This part of the book aims to provide a gentle introduction to the world of general-purpose computation on graphics processing units, or "GPGPU," as it has come to be known. The text is intended to be understandable to programmers with no graphics experience, as well as to those who have been programming graphics for years but have little knowledge of parallel computing for other applications.
Since the publication of GPU Gems, GPGPU has grown from something of a curiosity to a well-respected active new area of graphics and systems research.
Why would you want to go to the trouble of converting your computational problems to run on the GPU? There are two reasons: price and performance. Economics and the rise of video games as mass-market entertainment have driven down prices to the point where you can now buy a graphics processor capable of several hundred billion floating-point operations per second for just a few hundred dollars.
The GPU is not well suited to all types of problems, but there are many examples of applications that have achieved significant speedups from using graphics hardware. The applications that achieve the best performance are typically those with high "arithmetic intensity"; that is, those with a large ratio of mathematical operations to memory accesses. These applications range all the way from audio processing and physics simulation to bioinformatics and computational finance.
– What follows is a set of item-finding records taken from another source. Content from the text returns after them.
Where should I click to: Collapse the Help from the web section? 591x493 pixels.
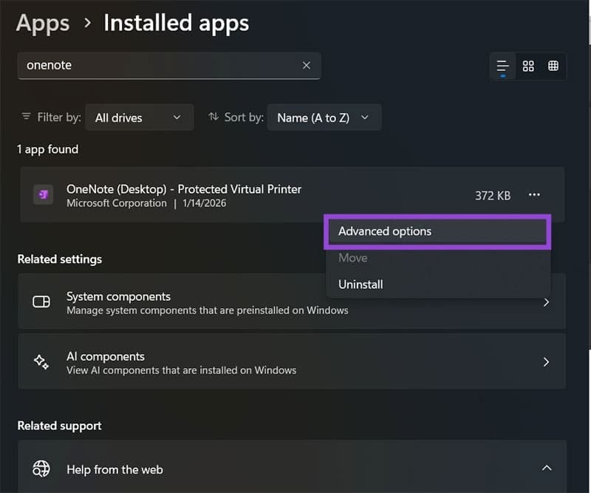pos(547,468)
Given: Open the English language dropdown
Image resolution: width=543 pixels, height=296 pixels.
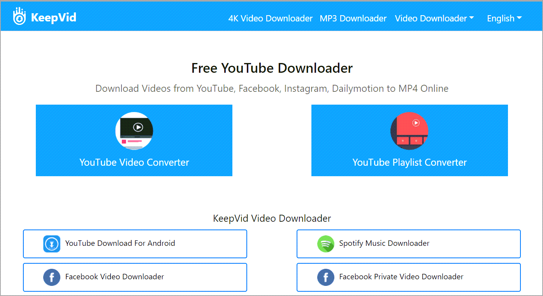Looking at the screenshot, I should coord(504,18).
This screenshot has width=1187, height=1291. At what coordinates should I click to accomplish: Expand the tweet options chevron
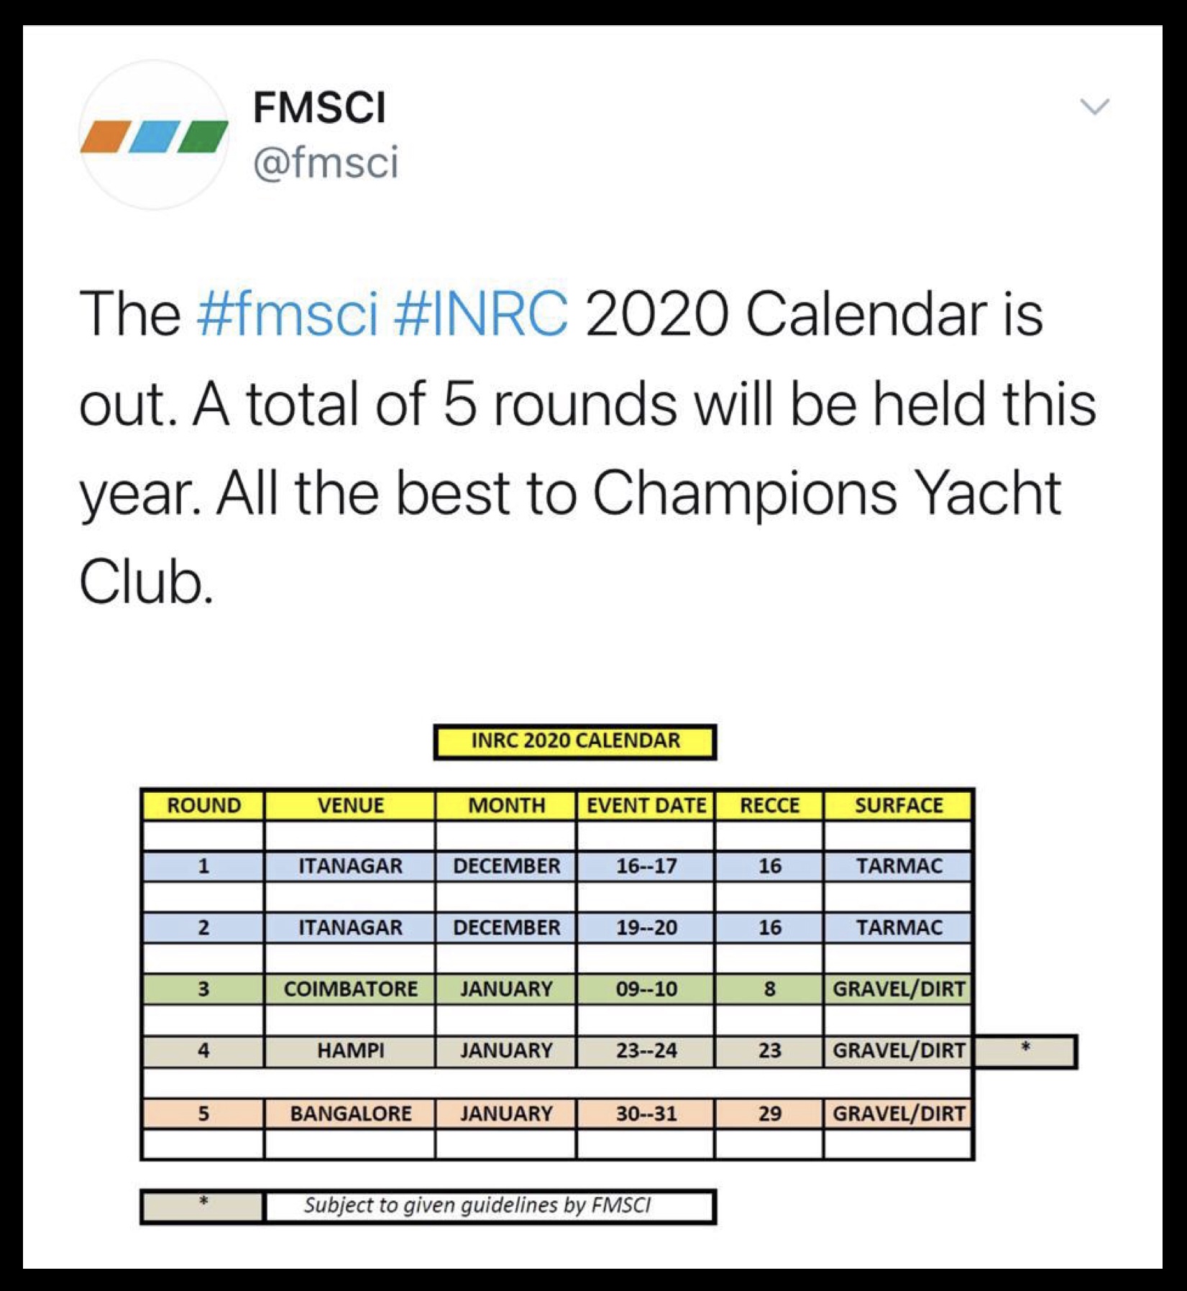(x=1094, y=107)
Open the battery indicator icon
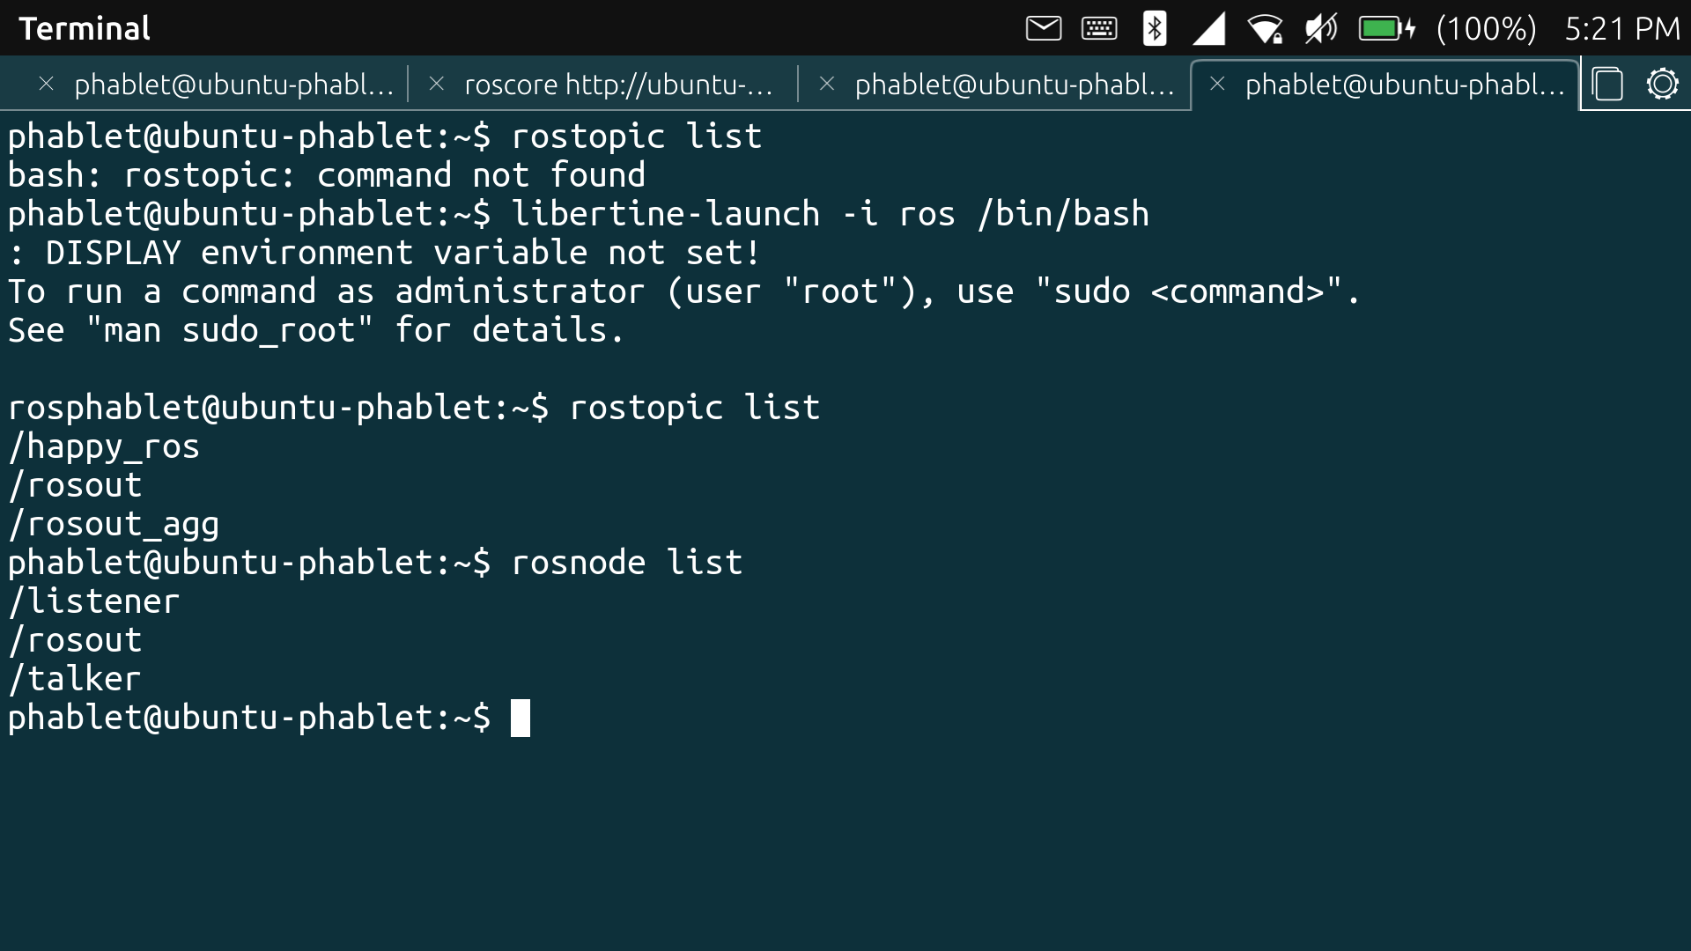 1385,28
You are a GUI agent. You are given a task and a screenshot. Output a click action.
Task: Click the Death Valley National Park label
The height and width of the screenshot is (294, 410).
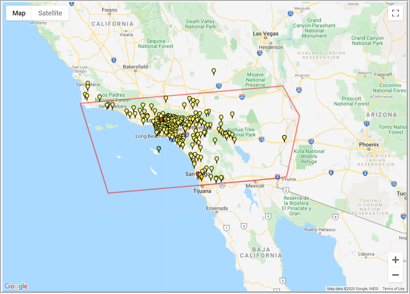tap(201, 24)
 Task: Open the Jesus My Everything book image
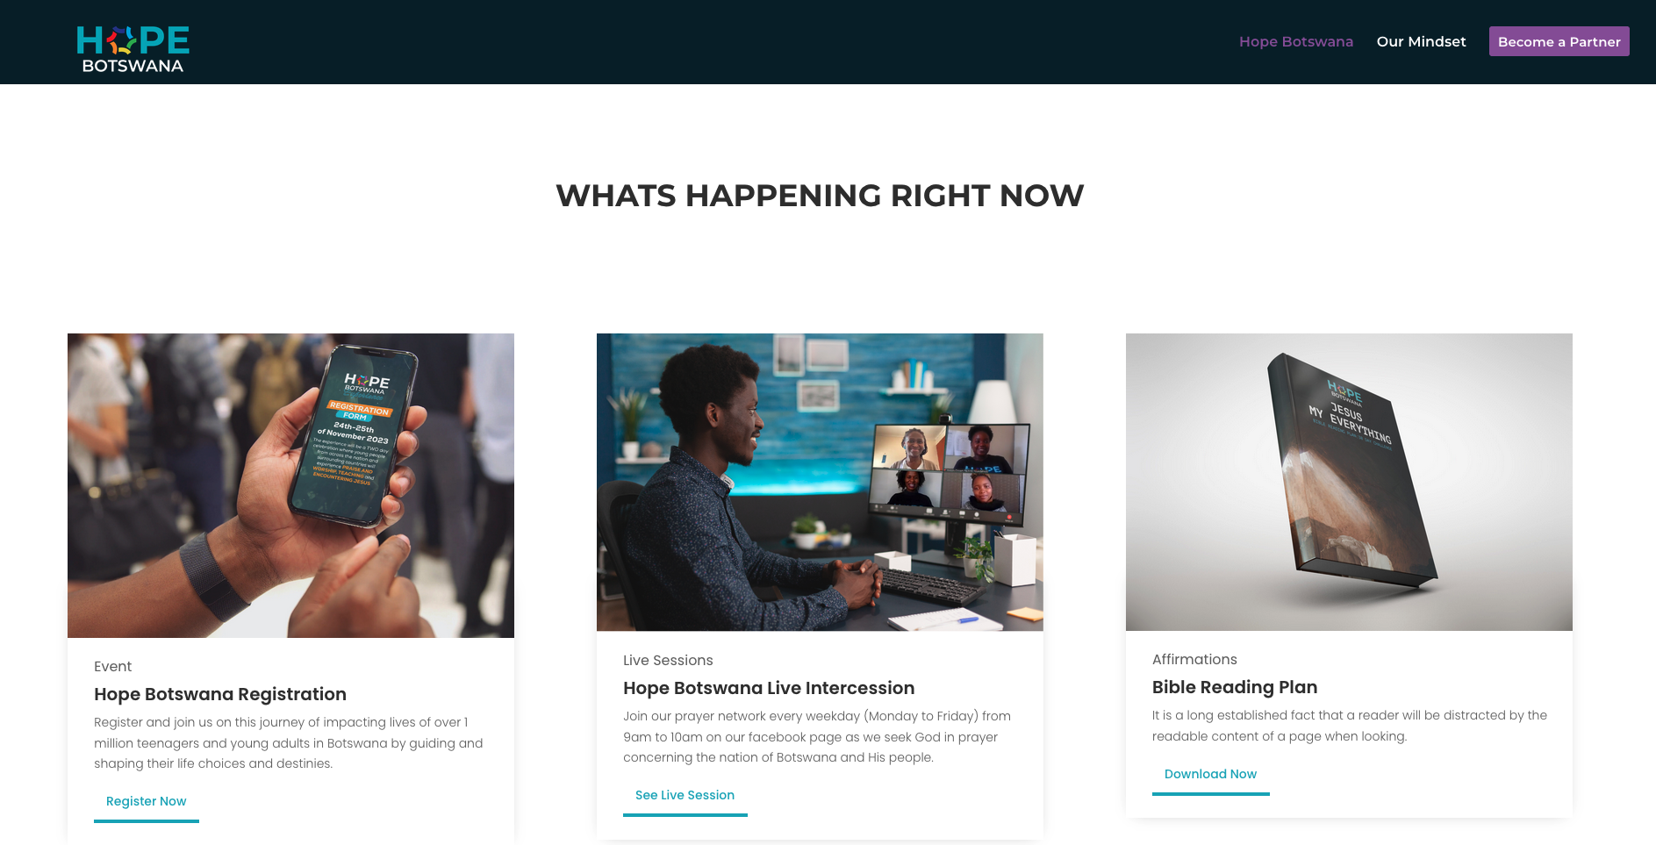tap(1349, 482)
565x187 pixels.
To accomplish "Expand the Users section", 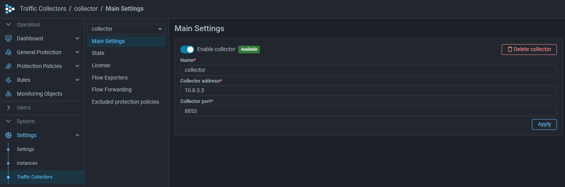I will [23, 108].
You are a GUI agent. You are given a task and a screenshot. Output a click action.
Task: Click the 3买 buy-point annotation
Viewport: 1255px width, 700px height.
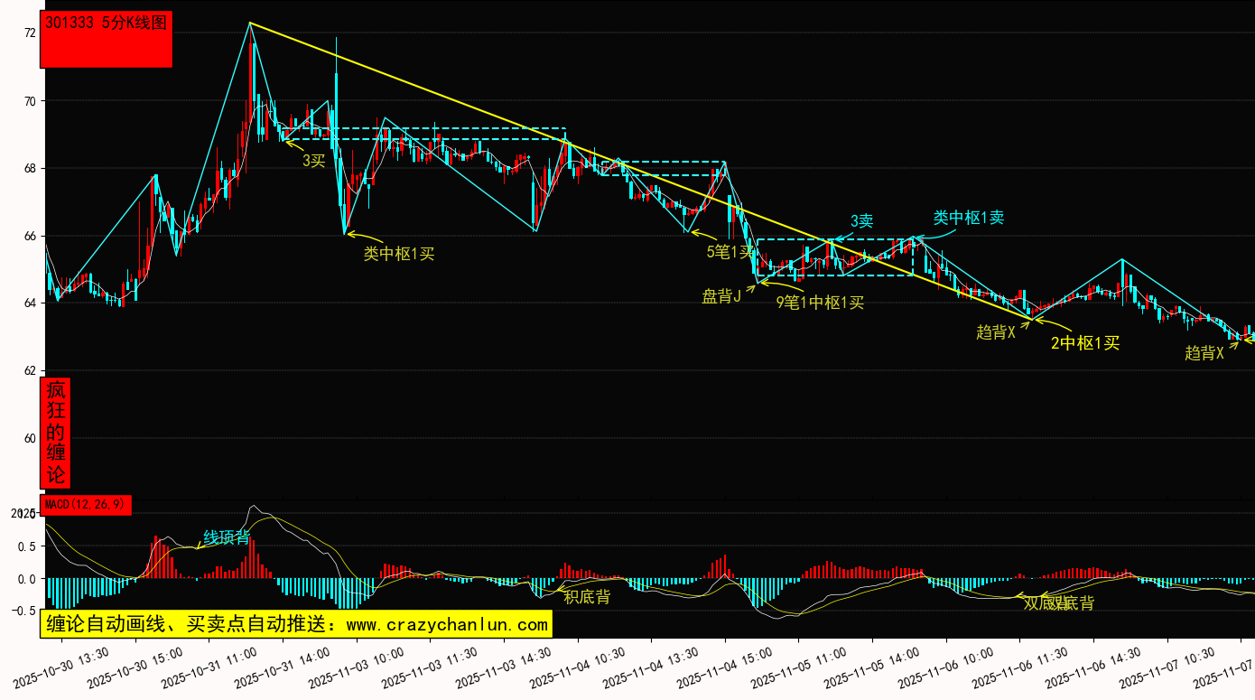(x=313, y=161)
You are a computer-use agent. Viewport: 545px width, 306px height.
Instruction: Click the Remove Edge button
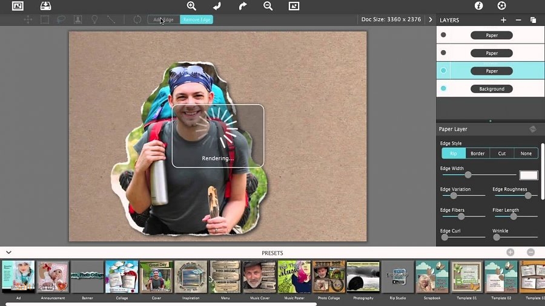pos(196,19)
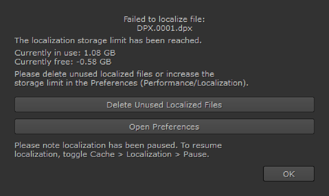Image resolution: width=329 pixels, height=196 pixels.
Task: Click the (Performance/Localization) text
Action: [194, 83]
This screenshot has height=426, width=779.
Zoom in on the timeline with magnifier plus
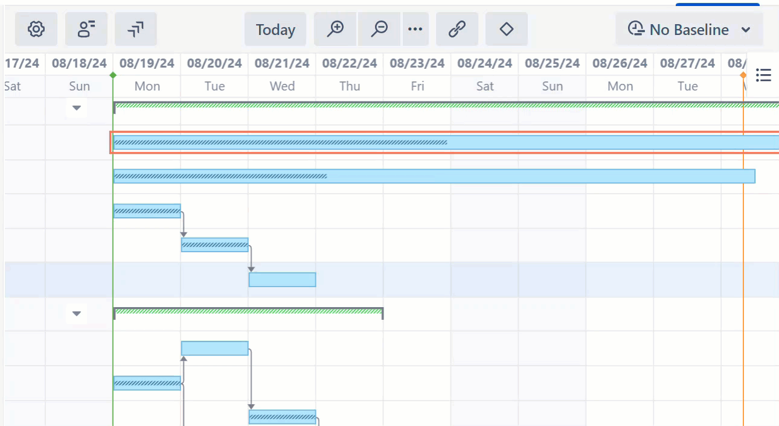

Anybody with any exposure to modern computing cannot fail to notice the rapid pace of technological change in our industry. The first chapter in this part, Chapter 29, "Streaming Architectures and Technology Trends," by John Owens of the University of California, Davis, sets the stage for the chapters to come by describing the trends in semiconductor design and manufacturing that are driving the evolution of both the CPU and the GPU. One of the important factors driving these changes is the memory "gap"—the fact that computation speeds are increasing at a much faster rate than memory access speeds. This chapter also introduces the "streaming" computational model, which is a reasonably close match to the characteristics of modern GPU hardware. By using this style of programming, application programmers can take advantage of the GPU's massive computation and memory bandwidth resources, and the resulting programs can achieve large performance gains over equivalent CPU implementations.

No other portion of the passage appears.